▶ **Your goal**:
Give the records again exactly, but drop the pictures.

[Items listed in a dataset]
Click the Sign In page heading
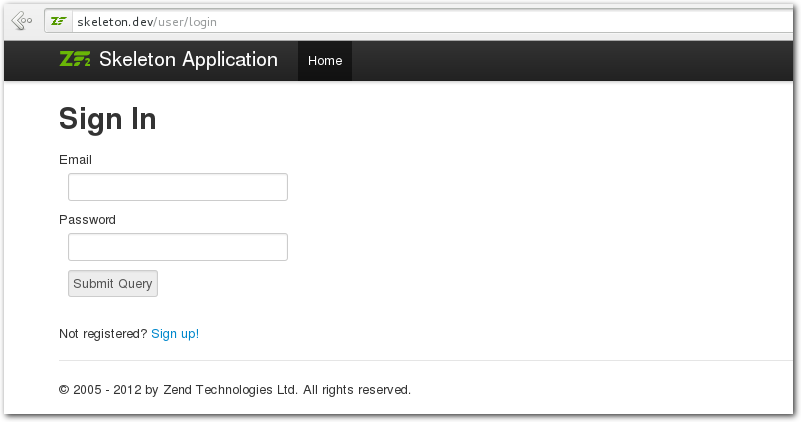This screenshot has height=422, width=801. coord(107,120)
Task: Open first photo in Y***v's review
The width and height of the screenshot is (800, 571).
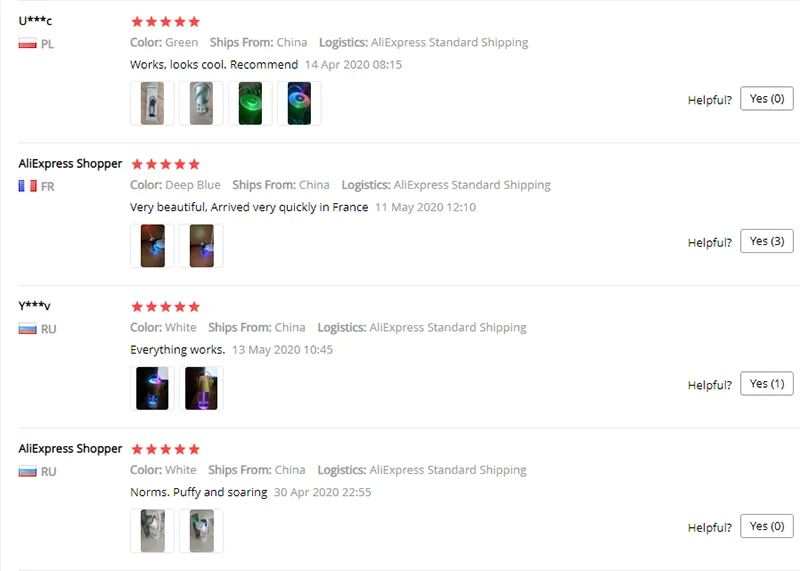Action: (152, 388)
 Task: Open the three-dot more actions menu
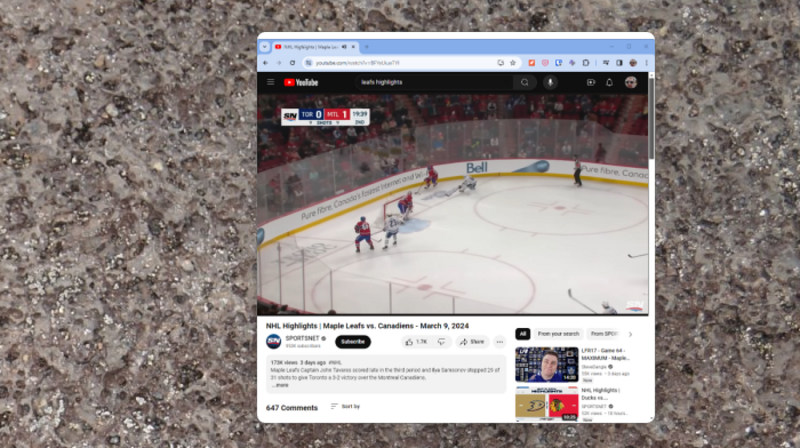500,341
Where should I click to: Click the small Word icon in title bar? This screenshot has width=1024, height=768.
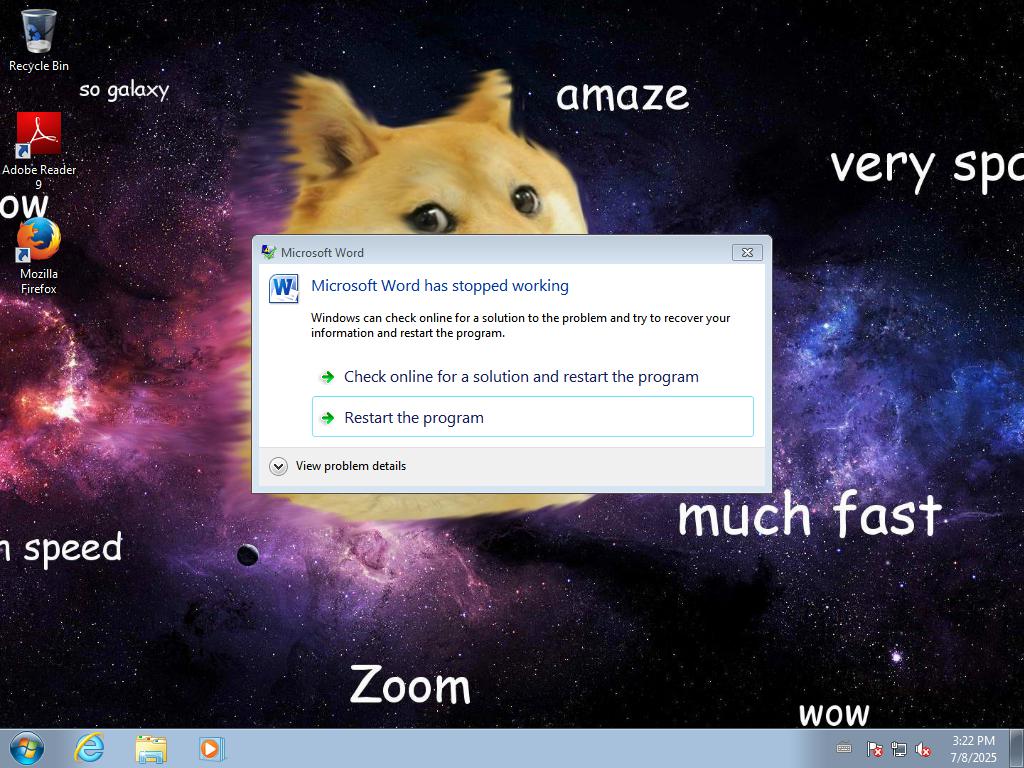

▶ **Reply**:
Click the Sign In page heading
This screenshot has height=422, width=801. coord(107,120)
Task: Open first photo in Y***v's review
The width and height of the screenshot is (800, 571).
Action: (152, 388)
 Task: Open the three-dot more actions menu
500,341
Where should I click to: Click the small Word icon in title bar? This screenshot has width=1024, height=768.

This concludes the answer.